ARMOR and IRIS make use of algorithmic advances in multi-agent systems research to solve the class of massive security games with complex constraints that were not previously solvable in realistic time-frames. Thus, although our applications were designed to be deployed at LAX and FAMS, they provide a general framework for solving patrolling scheduling problems in other domains as well.

Our approach of using Stackelberg games to model real-world security problems is applicable in a wide range of domains that share the following attributes: (a) there are intelligent players, (b) one player’s strategy is observable by the other player, (c) player’s have varying preferences among targets, and (d) it is not possible to provide full coverage of all targets. Some examples of similar security situations include security in computer networks, checkpoints at subway stations, security inspections at ports, and monitoring of other mediums of public transport.

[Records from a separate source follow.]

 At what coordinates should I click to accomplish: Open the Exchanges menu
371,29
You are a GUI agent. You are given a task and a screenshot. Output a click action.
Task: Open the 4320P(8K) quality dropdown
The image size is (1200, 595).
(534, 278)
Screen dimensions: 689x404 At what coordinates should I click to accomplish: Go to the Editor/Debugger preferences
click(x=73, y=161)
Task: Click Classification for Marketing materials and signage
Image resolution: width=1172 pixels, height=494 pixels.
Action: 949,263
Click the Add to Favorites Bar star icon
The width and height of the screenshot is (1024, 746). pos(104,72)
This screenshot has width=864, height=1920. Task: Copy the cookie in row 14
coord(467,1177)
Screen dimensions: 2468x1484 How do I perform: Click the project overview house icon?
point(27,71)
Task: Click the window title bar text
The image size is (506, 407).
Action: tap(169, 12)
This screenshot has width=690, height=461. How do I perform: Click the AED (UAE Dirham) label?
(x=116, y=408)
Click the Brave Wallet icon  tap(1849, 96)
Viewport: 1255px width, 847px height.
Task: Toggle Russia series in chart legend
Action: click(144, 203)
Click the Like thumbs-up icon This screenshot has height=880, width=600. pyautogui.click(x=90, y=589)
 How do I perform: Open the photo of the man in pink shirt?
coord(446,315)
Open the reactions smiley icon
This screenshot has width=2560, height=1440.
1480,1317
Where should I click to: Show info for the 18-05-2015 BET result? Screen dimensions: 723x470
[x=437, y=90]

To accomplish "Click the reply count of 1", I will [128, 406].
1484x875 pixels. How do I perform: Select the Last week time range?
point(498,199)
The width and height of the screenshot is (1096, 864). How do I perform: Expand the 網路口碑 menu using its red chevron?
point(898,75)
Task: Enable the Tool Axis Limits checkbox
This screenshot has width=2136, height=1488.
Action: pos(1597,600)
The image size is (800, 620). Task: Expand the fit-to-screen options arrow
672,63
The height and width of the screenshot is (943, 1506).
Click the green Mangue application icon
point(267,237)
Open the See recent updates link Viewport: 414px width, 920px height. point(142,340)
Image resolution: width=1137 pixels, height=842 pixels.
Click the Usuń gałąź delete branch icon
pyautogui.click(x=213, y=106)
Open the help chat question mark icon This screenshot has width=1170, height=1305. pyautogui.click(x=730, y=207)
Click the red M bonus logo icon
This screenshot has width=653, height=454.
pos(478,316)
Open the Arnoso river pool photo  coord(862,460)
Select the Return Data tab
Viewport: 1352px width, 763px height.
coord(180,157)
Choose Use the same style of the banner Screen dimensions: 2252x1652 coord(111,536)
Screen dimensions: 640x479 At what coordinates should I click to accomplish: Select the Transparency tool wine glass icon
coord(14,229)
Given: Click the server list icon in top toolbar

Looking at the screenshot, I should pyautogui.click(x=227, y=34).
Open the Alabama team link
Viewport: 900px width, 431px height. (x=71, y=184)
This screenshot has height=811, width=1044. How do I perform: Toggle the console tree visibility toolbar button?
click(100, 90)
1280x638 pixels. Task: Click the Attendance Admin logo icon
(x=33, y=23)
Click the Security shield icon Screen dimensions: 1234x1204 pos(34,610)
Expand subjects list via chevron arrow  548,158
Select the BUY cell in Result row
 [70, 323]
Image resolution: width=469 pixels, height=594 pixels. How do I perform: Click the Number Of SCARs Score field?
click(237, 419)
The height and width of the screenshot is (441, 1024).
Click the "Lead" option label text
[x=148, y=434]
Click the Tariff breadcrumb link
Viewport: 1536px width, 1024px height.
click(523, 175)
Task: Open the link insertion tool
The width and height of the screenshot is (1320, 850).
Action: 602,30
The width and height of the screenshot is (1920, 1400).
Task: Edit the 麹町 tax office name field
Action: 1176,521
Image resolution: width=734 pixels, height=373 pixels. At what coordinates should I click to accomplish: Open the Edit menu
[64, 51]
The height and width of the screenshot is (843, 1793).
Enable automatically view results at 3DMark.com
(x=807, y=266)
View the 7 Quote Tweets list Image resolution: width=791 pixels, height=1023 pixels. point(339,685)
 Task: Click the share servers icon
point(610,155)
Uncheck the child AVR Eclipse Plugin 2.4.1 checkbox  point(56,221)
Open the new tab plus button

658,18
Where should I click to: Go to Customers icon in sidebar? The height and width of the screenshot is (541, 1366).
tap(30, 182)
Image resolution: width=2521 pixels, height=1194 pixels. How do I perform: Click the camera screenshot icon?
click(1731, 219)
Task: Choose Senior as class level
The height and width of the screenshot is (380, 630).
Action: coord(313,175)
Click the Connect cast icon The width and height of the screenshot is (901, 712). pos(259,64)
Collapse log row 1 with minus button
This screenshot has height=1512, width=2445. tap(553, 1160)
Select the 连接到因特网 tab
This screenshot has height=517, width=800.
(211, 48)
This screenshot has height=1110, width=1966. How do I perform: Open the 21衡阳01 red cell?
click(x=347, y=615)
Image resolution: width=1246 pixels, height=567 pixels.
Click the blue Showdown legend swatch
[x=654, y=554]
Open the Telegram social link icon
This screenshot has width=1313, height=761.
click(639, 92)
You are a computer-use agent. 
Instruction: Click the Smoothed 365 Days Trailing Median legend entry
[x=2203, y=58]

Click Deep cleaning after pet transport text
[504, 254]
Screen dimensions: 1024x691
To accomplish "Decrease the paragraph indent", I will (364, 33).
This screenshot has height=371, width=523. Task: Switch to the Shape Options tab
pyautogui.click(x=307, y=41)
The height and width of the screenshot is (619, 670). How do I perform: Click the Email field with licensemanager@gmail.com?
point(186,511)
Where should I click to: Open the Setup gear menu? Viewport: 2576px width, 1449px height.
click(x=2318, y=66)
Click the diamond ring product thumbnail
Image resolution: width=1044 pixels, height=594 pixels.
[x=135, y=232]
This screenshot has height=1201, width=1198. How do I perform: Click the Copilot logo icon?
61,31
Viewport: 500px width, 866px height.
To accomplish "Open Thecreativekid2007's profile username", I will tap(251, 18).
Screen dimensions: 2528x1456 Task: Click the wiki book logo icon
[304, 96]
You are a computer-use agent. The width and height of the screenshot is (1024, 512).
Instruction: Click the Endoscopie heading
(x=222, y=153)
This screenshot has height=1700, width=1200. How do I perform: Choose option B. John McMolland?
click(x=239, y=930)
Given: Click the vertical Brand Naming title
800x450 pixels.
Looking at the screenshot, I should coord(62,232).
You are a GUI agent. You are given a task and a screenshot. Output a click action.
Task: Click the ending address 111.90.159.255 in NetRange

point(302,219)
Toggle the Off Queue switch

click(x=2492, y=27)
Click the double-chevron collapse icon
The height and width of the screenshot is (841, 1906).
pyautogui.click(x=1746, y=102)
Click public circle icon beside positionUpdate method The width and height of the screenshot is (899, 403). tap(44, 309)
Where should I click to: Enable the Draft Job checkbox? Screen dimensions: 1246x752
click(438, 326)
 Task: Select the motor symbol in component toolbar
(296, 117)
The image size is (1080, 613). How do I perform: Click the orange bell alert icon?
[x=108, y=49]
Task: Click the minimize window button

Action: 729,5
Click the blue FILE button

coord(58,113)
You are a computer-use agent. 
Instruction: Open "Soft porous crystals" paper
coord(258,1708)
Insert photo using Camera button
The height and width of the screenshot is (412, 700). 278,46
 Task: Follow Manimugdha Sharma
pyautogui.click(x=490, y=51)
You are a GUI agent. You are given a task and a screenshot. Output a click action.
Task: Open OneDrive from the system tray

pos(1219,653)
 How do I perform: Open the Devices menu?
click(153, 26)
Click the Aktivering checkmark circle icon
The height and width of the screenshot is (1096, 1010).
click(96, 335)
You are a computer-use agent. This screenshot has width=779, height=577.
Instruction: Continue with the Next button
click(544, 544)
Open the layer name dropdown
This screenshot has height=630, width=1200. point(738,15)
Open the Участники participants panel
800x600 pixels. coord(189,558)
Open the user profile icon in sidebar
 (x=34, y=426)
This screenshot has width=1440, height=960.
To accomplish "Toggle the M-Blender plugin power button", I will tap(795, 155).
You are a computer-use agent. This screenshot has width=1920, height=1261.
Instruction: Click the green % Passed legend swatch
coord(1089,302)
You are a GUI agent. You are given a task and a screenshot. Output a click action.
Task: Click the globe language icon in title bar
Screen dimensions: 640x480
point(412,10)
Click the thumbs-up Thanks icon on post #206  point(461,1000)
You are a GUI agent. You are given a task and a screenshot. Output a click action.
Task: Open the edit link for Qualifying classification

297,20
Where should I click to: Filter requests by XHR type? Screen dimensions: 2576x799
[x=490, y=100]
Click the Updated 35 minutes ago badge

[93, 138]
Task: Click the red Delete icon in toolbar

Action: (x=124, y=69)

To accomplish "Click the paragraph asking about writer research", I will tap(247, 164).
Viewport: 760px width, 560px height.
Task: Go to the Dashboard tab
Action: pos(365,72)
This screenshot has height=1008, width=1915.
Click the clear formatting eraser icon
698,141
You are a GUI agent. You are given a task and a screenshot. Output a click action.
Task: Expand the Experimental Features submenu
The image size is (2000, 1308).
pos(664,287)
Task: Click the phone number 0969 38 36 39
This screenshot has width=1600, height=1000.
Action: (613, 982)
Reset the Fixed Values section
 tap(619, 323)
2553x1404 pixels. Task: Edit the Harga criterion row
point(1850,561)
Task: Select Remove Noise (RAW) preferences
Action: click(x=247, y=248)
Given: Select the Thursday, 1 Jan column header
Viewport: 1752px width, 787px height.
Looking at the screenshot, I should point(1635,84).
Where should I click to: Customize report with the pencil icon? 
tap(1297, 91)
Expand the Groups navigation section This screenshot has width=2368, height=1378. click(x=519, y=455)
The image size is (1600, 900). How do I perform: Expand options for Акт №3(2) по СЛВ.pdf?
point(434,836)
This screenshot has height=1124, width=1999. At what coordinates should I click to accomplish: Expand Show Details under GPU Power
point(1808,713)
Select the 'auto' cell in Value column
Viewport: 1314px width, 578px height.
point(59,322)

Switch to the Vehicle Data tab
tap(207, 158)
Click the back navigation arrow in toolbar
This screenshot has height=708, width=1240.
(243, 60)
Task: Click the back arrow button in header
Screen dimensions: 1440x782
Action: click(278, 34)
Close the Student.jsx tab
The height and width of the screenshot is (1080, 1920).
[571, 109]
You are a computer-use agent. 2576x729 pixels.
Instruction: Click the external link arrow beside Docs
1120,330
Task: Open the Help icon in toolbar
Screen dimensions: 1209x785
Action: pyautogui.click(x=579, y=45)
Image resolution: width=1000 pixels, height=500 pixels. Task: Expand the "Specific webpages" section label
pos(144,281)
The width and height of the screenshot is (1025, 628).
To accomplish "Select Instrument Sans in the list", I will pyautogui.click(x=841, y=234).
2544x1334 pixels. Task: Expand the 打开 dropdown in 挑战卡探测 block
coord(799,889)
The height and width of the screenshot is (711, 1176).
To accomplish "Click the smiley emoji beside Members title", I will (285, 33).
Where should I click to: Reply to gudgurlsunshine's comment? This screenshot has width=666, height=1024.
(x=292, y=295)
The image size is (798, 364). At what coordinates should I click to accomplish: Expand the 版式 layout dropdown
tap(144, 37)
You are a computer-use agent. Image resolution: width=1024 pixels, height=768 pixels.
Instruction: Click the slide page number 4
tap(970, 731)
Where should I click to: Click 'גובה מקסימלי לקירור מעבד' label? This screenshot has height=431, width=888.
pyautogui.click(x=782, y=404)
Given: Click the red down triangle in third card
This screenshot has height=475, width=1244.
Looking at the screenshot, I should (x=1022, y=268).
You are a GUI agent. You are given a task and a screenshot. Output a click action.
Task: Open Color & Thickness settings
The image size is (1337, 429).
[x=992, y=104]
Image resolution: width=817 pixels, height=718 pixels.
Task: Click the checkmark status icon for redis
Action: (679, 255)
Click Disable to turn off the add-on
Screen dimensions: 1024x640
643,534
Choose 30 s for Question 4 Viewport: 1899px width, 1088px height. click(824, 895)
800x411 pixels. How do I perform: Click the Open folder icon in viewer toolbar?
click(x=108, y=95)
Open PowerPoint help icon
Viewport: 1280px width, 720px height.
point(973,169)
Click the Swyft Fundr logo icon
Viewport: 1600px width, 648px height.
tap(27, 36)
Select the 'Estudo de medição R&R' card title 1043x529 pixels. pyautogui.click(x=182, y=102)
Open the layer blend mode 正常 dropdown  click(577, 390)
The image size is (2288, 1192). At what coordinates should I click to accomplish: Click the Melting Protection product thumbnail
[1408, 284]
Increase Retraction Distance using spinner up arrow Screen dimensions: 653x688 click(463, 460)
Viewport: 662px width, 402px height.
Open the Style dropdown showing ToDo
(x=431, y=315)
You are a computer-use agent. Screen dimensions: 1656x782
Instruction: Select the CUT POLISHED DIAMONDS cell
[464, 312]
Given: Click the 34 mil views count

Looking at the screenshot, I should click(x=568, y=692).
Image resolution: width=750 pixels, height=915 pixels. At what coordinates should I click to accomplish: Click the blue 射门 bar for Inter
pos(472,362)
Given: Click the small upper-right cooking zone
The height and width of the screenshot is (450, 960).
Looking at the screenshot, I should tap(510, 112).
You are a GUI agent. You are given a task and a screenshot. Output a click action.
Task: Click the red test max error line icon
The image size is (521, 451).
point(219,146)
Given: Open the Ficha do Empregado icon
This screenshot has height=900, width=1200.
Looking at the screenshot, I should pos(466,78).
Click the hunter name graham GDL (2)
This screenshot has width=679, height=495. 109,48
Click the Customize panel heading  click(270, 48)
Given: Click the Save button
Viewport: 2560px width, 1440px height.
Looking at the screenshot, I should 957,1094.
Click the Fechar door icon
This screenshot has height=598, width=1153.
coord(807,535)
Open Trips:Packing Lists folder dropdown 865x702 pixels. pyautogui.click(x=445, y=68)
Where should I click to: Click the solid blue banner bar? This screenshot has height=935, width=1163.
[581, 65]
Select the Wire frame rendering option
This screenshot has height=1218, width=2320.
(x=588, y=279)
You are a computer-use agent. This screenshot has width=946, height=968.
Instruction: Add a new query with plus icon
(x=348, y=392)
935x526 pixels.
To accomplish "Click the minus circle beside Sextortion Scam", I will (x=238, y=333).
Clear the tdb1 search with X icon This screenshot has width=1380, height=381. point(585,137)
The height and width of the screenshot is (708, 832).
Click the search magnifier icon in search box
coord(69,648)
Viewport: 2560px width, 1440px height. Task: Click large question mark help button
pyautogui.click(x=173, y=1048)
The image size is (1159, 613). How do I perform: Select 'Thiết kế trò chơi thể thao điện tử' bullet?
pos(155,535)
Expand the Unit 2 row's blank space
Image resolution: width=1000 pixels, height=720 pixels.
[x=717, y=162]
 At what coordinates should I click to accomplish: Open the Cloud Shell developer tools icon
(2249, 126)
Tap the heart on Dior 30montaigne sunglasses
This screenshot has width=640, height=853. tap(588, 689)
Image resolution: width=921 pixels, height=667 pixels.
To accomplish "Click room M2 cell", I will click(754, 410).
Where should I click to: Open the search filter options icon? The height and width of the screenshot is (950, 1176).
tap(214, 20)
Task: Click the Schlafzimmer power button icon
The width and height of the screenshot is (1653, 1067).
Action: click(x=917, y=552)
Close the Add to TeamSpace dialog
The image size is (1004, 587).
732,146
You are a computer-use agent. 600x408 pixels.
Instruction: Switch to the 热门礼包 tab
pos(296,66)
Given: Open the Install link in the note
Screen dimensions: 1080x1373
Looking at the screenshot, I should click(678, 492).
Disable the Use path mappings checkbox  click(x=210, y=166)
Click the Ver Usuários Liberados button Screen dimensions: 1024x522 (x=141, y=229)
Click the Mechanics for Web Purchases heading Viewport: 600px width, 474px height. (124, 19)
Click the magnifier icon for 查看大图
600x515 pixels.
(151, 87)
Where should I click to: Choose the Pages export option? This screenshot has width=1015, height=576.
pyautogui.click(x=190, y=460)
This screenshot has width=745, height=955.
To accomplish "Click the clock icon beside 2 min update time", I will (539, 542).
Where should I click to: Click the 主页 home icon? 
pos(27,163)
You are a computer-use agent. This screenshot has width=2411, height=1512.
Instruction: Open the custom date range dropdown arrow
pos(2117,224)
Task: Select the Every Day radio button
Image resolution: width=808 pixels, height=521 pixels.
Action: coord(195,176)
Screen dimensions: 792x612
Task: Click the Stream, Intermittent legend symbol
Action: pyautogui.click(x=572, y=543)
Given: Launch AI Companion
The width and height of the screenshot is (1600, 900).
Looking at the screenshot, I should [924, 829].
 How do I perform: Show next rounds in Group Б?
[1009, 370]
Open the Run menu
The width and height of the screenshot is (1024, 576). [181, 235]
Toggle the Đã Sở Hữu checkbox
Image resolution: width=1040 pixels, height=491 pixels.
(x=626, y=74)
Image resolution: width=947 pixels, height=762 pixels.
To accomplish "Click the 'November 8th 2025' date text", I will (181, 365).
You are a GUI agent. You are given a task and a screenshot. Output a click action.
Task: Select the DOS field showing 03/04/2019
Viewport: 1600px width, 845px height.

Ultimately the security providers (Police, Air Marshals) are the judge of the usefulness of these Stackelberg security game models. As in any model it is critical to allow for expert knowledge to inform the system and provide feedback on the quality of solutions. With this in mind the development of the interface of these deployed systems has been an important aspect of this work. This research and these applications have been effective in helping in the security officers with scheduling and patrolling concerns. Thus, ARMOR and IRIS represent successful transitions of game-theoretic advances to applications that have been in use and effective in the real world. There are a number of additional improvements to these systems that could be done in the future to facilitate deployment to different domains. Some lines of future research include methods to incorporate qualitative information (estimates of unreported crime, fear of crime, etc.) to construct the Stackelberg games; coordination of different security resources; and considering attackers who deviate from rational behavior (due to differences in information or human bias).